ENTRIES SHOWN.
+===+

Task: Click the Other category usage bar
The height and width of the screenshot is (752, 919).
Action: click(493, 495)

+===+

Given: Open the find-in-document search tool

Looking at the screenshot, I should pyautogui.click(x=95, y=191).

+===+

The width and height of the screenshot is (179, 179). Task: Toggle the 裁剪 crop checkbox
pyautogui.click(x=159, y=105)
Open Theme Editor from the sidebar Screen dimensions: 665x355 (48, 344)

+===+

DESCRIPTION OF THE TASK.
Both the line containing "The width and" and the line containing "Open Theme Editor" belong in the answer. Print them and every line above that falls between them exactly, and no others.

WORKED SOLUTION.
The width and height of the screenshot is (179, 179). Task: Toggle the 裁剪 crop checkbox
pyautogui.click(x=159, y=105)
Open Theme Editor from the sidebar Screen dimensions: 665x355 (48, 344)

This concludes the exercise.